Work task:
Please repeat only these lines, exactly: the one containing "Click line number" and all that come after it in the material.

Data to process:
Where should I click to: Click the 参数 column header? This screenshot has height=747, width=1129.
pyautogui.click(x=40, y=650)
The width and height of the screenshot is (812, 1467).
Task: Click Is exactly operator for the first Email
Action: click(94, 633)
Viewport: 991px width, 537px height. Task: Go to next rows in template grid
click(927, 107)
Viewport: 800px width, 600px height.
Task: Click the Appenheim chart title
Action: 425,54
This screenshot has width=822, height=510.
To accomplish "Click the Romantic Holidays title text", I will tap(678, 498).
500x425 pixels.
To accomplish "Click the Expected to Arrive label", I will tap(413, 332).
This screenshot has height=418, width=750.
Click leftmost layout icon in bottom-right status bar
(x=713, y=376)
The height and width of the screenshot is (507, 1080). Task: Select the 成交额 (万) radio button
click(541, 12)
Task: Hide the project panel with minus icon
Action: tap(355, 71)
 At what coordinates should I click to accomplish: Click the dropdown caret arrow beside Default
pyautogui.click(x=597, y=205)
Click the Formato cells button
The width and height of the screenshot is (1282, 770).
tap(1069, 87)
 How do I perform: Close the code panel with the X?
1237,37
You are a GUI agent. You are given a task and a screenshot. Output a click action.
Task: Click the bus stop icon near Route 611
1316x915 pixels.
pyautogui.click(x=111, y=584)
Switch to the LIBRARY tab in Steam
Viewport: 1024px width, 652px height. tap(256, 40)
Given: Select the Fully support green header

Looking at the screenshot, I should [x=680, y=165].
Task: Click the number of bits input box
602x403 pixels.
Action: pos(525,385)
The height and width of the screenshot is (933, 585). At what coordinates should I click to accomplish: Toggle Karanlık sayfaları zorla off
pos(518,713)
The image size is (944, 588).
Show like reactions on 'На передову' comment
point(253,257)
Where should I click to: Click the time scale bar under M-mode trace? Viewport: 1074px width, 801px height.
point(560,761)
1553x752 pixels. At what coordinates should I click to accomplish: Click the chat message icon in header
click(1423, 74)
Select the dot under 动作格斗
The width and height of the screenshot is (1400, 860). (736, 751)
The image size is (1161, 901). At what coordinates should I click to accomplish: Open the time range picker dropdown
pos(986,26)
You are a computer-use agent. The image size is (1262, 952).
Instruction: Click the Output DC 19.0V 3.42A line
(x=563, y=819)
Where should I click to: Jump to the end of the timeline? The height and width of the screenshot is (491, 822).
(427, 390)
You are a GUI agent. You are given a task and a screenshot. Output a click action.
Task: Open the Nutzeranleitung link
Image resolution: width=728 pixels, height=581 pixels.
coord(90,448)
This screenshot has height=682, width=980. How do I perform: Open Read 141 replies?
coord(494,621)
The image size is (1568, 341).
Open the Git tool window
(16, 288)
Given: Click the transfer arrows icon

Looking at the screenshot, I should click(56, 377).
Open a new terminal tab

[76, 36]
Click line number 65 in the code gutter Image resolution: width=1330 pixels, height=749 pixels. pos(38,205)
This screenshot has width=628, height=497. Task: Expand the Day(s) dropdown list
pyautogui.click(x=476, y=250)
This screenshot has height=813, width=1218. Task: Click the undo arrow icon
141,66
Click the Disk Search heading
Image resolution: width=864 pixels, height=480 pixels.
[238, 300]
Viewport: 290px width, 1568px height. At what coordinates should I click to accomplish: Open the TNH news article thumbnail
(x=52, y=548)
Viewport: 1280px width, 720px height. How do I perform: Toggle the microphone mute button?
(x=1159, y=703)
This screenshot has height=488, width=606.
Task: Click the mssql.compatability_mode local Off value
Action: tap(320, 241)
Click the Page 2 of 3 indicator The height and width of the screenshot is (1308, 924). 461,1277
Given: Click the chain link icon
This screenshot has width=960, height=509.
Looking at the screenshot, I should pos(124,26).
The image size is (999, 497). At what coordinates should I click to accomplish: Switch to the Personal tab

Response area:
Click line number 65 in the code gutter Image resolution: width=1330 pixels, height=749 pixels. pos(38,205)
This screenshot has width=628, height=497. Task: Expand the Day(s) dropdown list
pyautogui.click(x=476, y=250)
This screenshot has height=813, width=1218. Task: Click the undo arrow icon
141,66
Click the Disk Search heading
Image resolution: width=864 pixels, height=480 pixels.
[238, 300]
Viewport: 290px width, 1568px height. At what coordinates should I click to accomplish: Open the TNH news article thumbnail
(x=52, y=548)
Viewport: 1280px width, 720px height. How do I perform: Toggle the microphone mute button?
(x=1159, y=703)
This screenshot has height=488, width=606.
Task: Click the mssql.compatability_mode local Off value
Action: tap(320, 241)
Click the Page 2 of 3 indicator The height and width of the screenshot is (1308, 924). 461,1277
Given: Click the chain link icon
This screenshot has width=960, height=509.
Looking at the screenshot, I should pos(124,26).
The image size is (999, 497). At what coordinates should I click to accomplish: Switch to the Personal tab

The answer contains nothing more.